* _Work task_:
The whole listing that follows, pictures excepted, should be printed again exactly as given.

* _Dataset extract_:
※ ※ ※

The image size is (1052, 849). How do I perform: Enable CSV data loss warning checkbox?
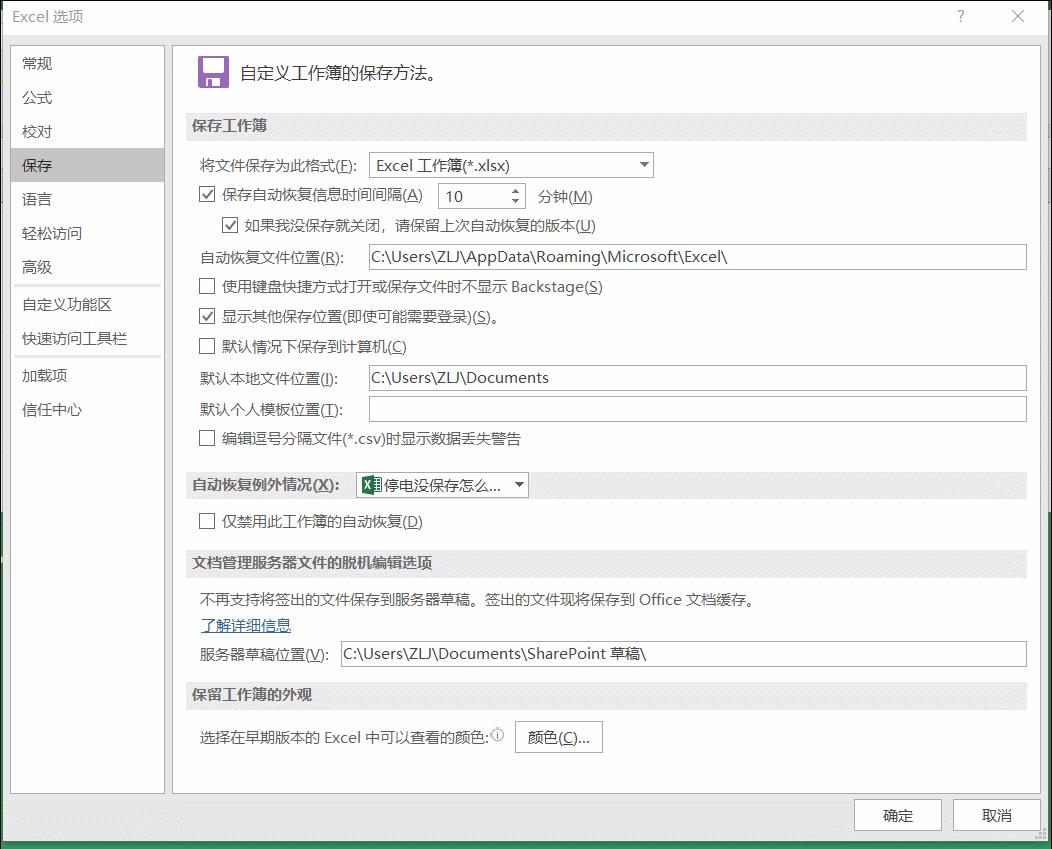click(208, 439)
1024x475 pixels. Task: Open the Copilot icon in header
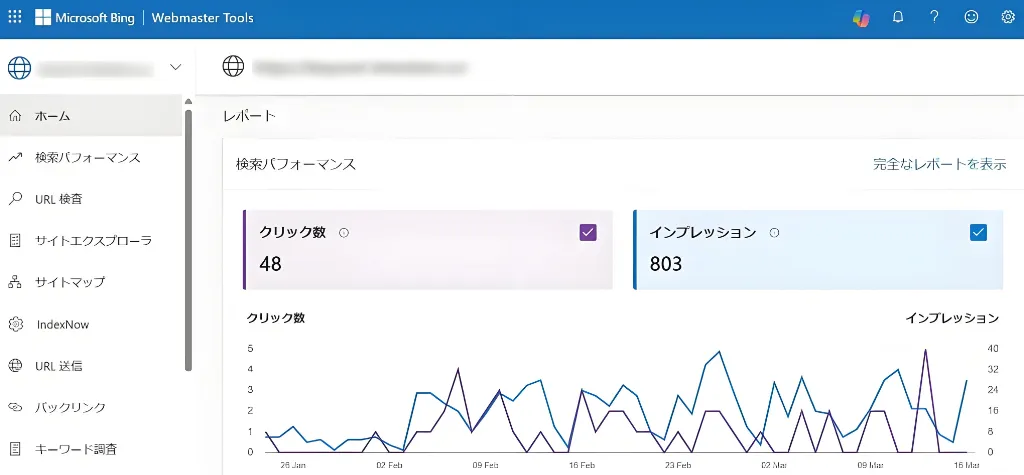[x=860, y=18]
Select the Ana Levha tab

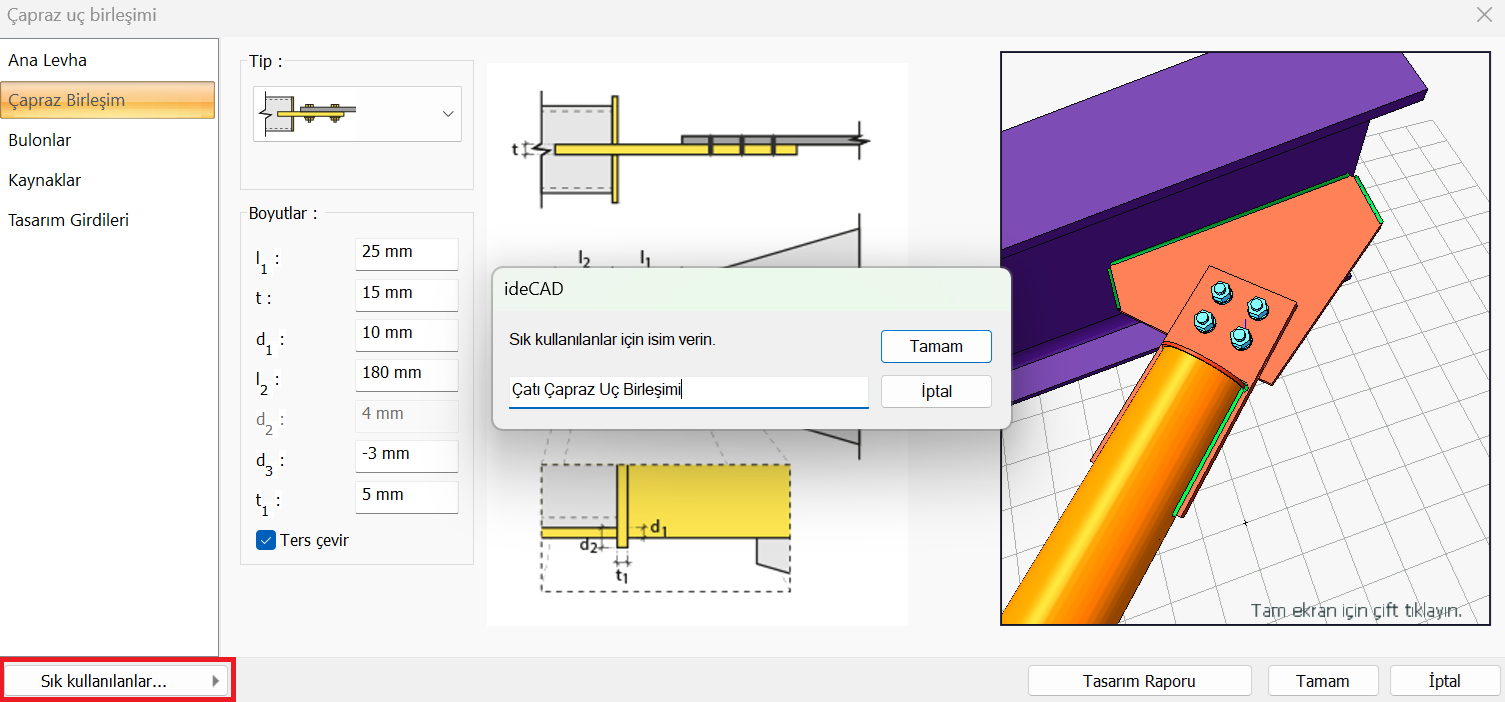[48, 60]
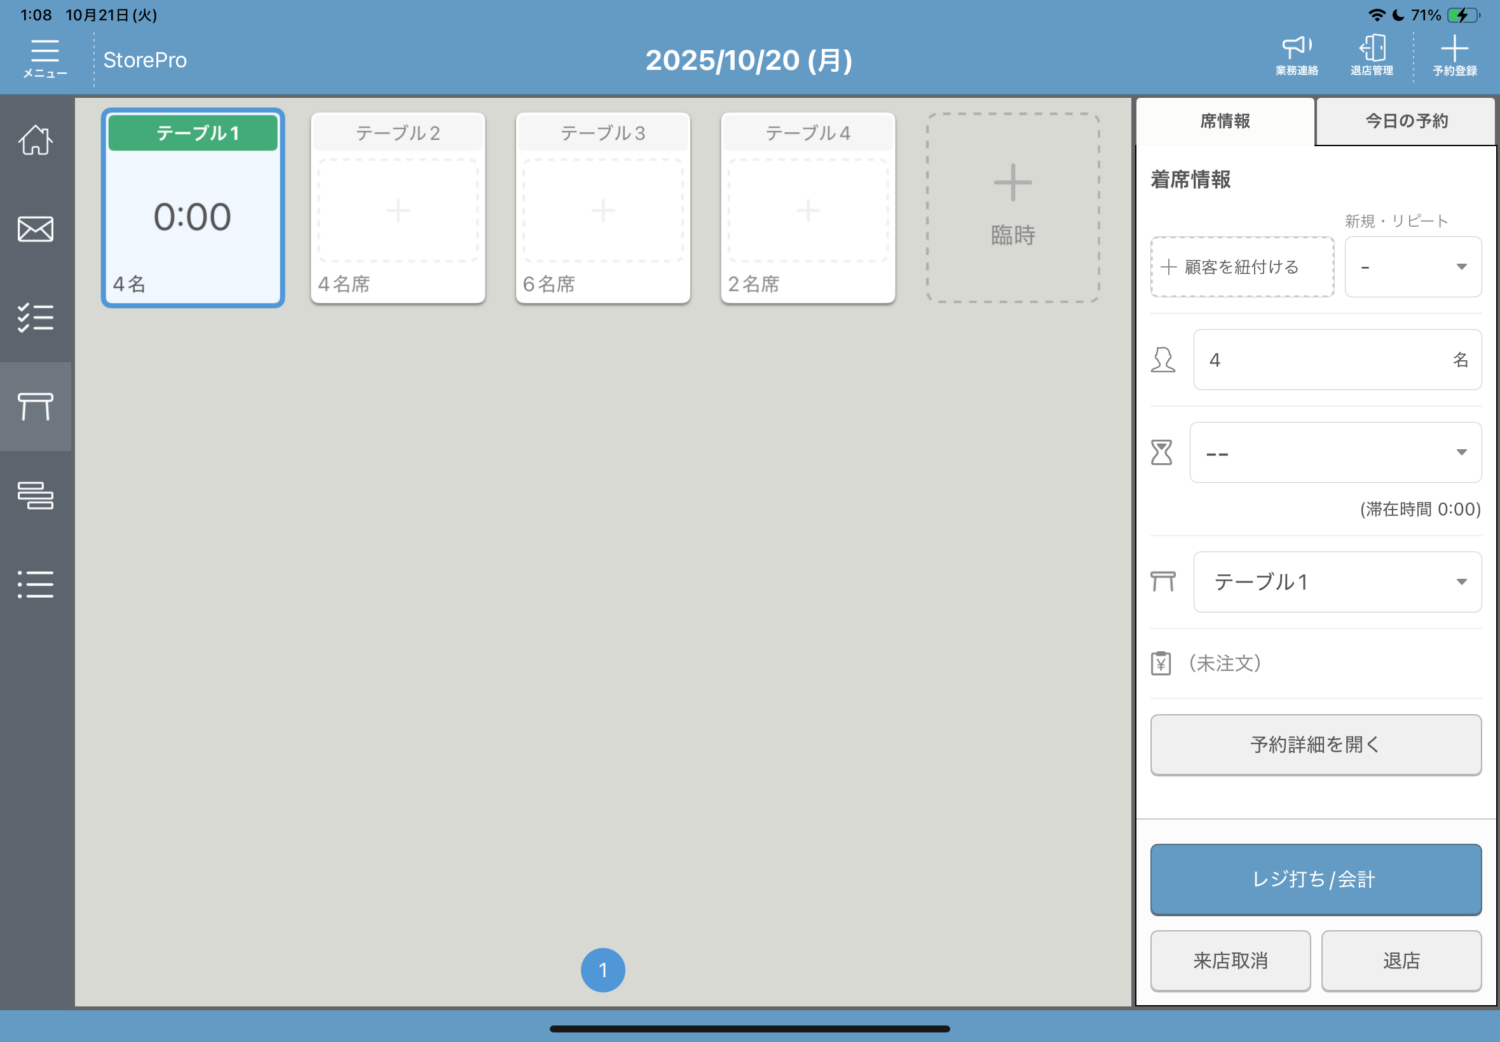Image resolution: width=1500 pixels, height=1042 pixels.
Task: Click the 予約詳細を開く button
Action: 1315,745
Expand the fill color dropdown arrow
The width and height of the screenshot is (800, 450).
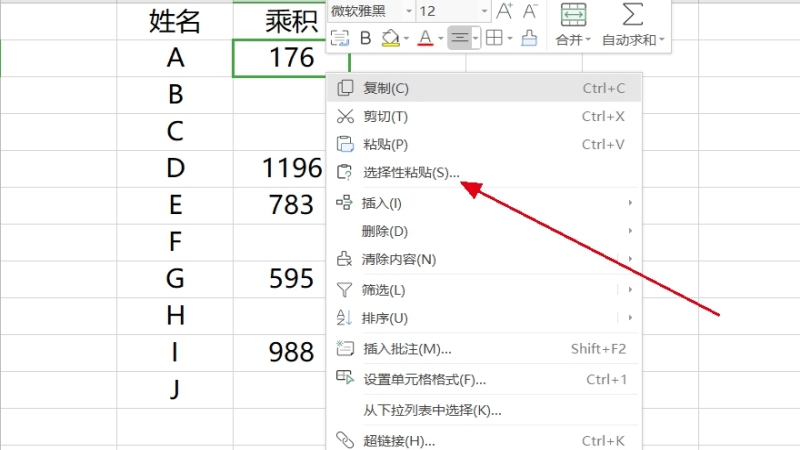click(407, 38)
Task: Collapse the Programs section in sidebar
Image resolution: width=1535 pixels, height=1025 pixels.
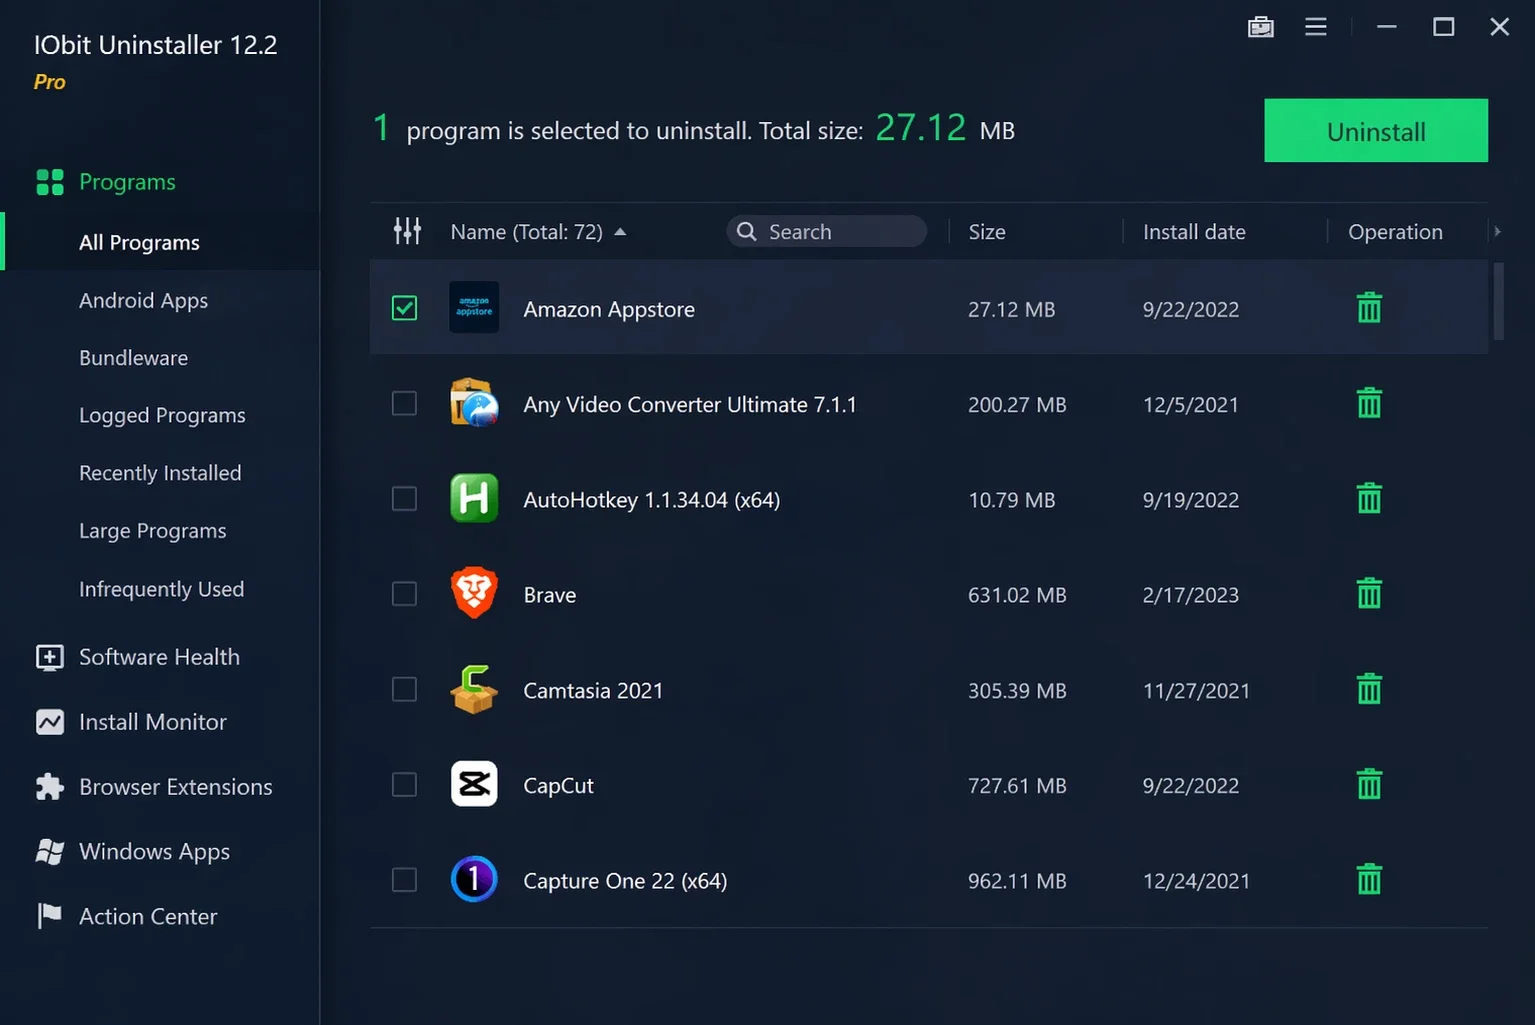Action: [x=127, y=182]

※ ※ ※

* _Exercise output_:
The image size is (1052, 849). How do I perform: Enable CSV data loss warning checkbox?
click(208, 439)
1024x475 pixels. Task: Open the Copilot icon in header
[x=860, y=18]
Select the Ana Levha tab

[48, 60]
Image resolution: width=1500 pixels, height=1042 pixels.
Task: Click the 予約詳細を開く button
Action: 1315,745
Expand the fill color dropdown arrow
The width and height of the screenshot is (800, 450).
click(407, 38)
Task: Collapse the Programs section in sidebar
Image resolution: width=1535 pixels, height=1025 pixels.
Action: [x=127, y=182]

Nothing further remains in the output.